Why the Facebook and Google SDKs are in all your apps

Incase you missed it there’s been a media storm this week around the Zoom video conferencing app and small data transmissions to Facebook on launch.

Why do so many apps include these SDKs?

Quite simply, if they company needs to grow by doing advertising on Facebook of on any of Google’s add properties, the need to include the SDKs for those platforms or their ads will be limited or simply not run by these advertising platforms. Yahoo ads work the same way.

It’s pretty hard to make a case that any business trying to attract new customer can just avoid these advertising giants. They really do work and are (despite rising costs) really effective advertising channels.

I’m going to skip over the arguments around “Login with” requiring SDKs. Most authentication platforms I’ve seen provide paths to do authentication without including those SDKs, making it possible for the app developer to work around them.

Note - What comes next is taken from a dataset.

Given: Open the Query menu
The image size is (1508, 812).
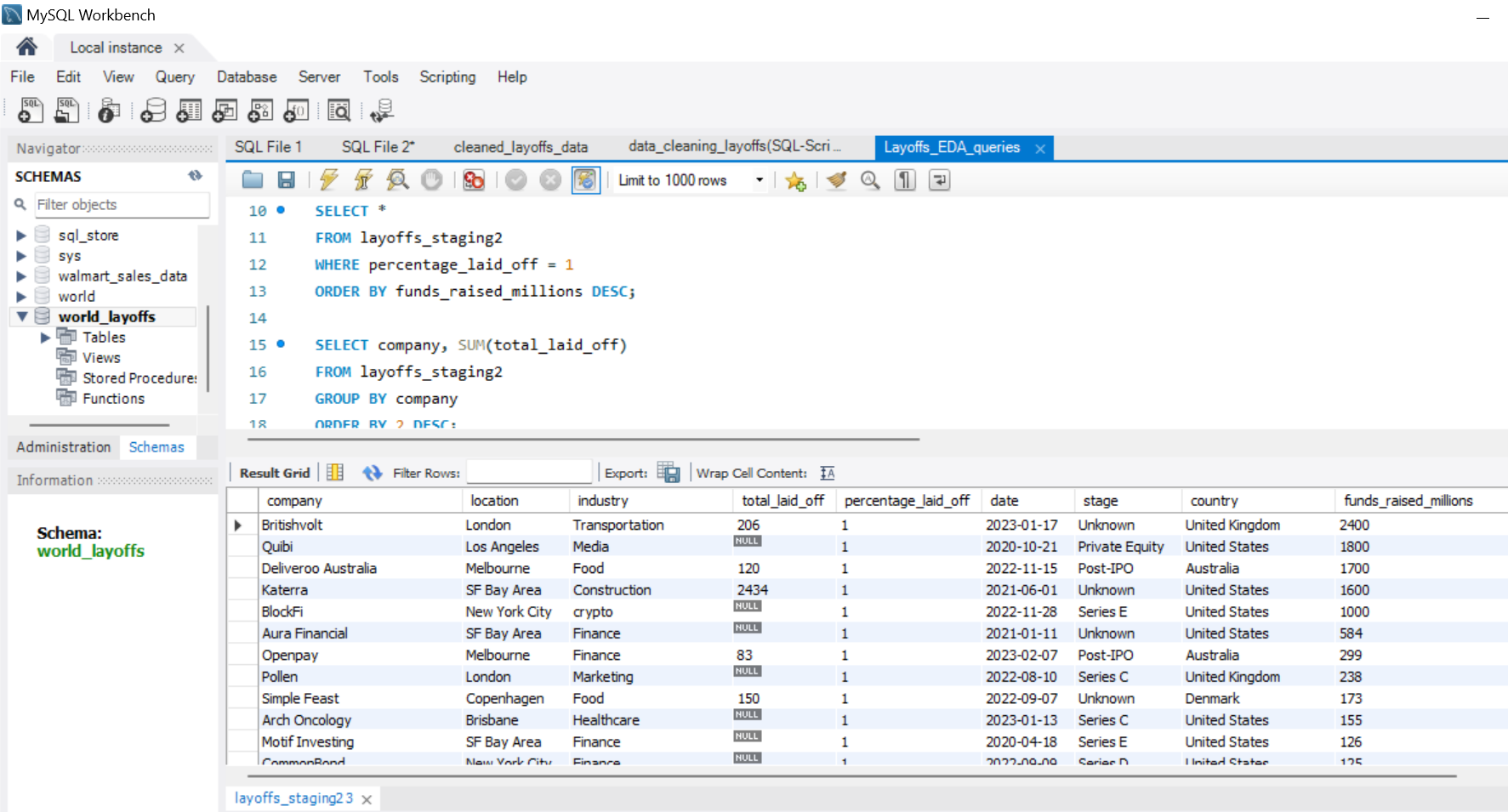Looking at the screenshot, I should point(174,77).
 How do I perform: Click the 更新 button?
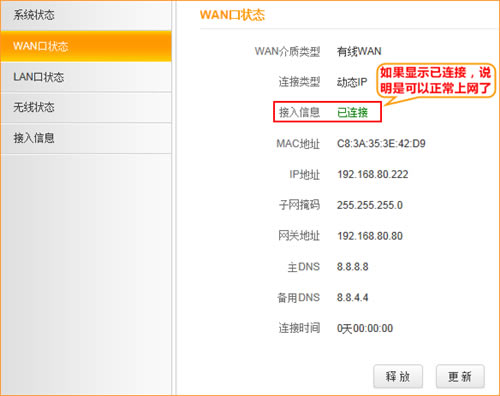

What can they do about it?

Not much actually. If the businesses survival depends on attracting new customers they’re at the mercy of the requirements of the advertising/authentication platform.

Who’s really responsible?

Facebook, Google, and all the other advertising platforms that refuse to run ads without deep hooks into applications and websites.

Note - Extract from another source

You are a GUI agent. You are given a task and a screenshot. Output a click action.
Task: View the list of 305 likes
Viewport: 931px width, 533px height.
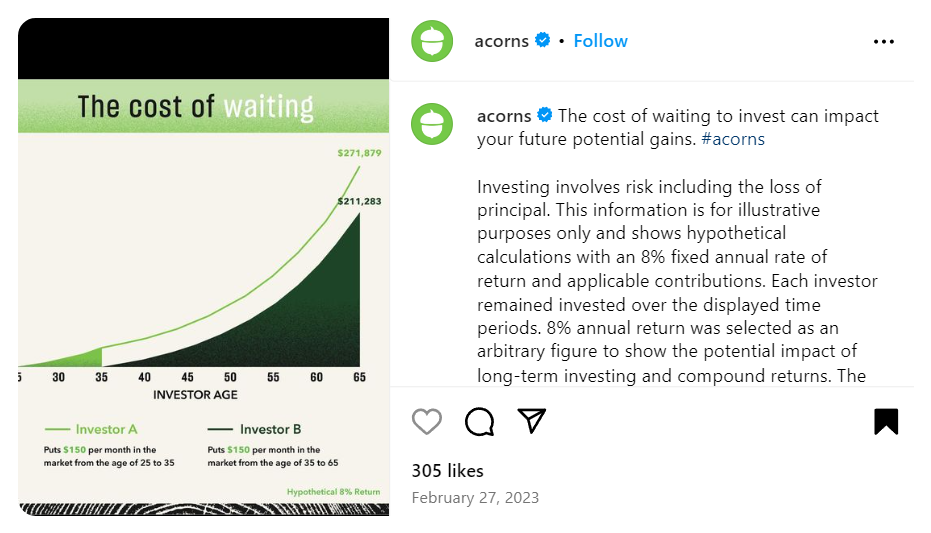[448, 471]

Can the advertising platforms actually fix it?

I don’t think it would be simple for them to fix it either. One of the great upsides of embedding your SDKs into ad targets is that you can do really advanced click-fraud detection.

It’s a systemic problem

Running advertising platforms at scales larger than what humans can effectively monitor lead us down this path. In order to have these platforms operate effectively and try to minimise fraud they really do need an immense amount of data feedback.

You could make the argument that the world would be a better place without these advertising giants, but that doesn’t really help us today. We’re well beyond the point where they could or would just pivot to doing business some other way.

What can we fix?

1. Facebook, Google, and the other advertising platforms should provide (up-front) messaging for companies to include in their terms of service to explain what’s happening and why. It’s not possible today for an app developer who’s including their SDKs to write this themselves, we just don’t understand enough about what they are/might be doing with the information. They should also tailor this text to an apps specific settings to make them more accurate and less scary if the app is doing everything it can to turn non-critical parts of the SDKs off.

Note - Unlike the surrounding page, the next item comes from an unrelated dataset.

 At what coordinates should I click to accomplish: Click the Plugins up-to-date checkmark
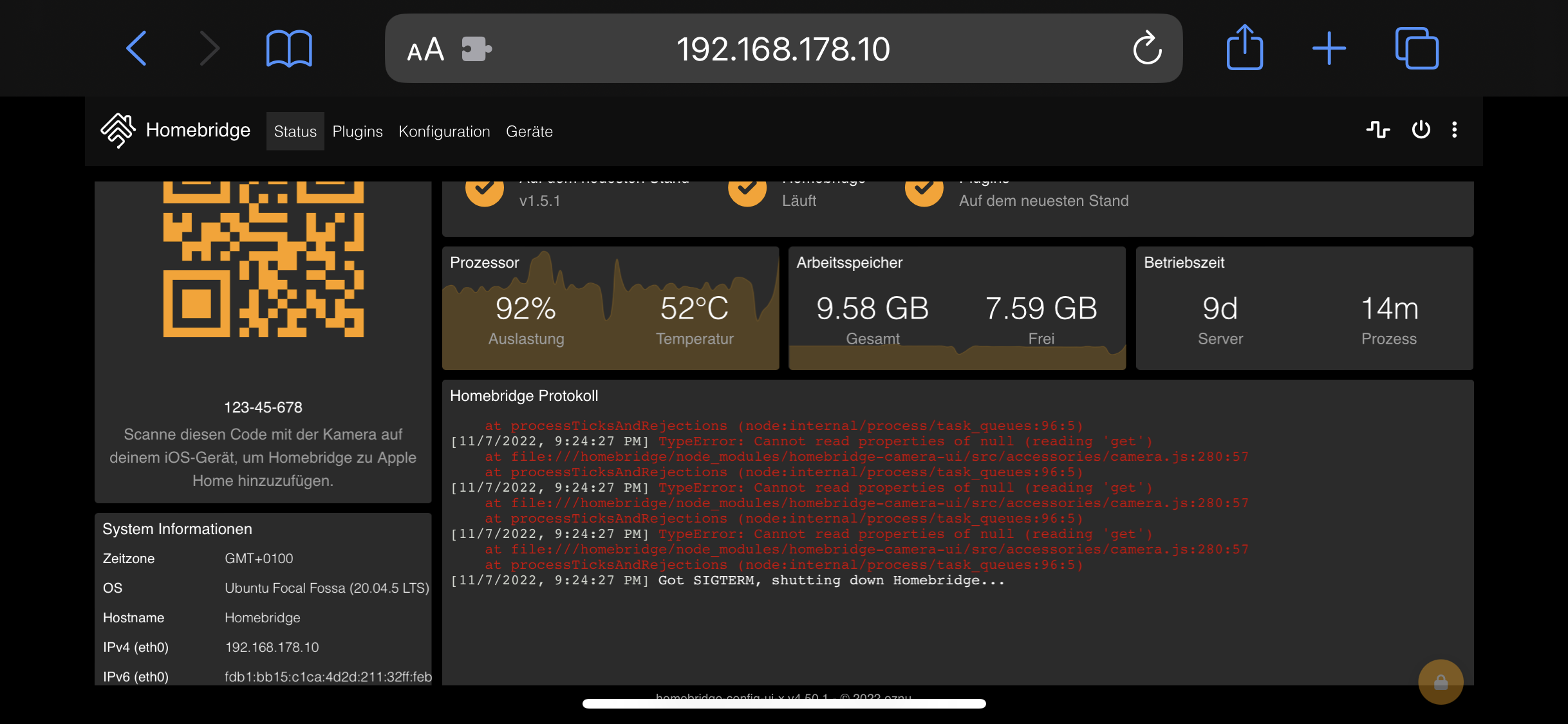point(923,189)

2. App developers should roll out a specific section in their terms and conditions that includes the snip-its from third party solutions to increase the transparency of what’s actually going on.

3. Unfortunately we all have to start being more comfortable with some amount of data transfer between entities. Hopefully over time we get better at minimsing the transfer, but it’s not going to be possible to operate in the advertising world promoting your product if you’re trying to get to zero data transfer.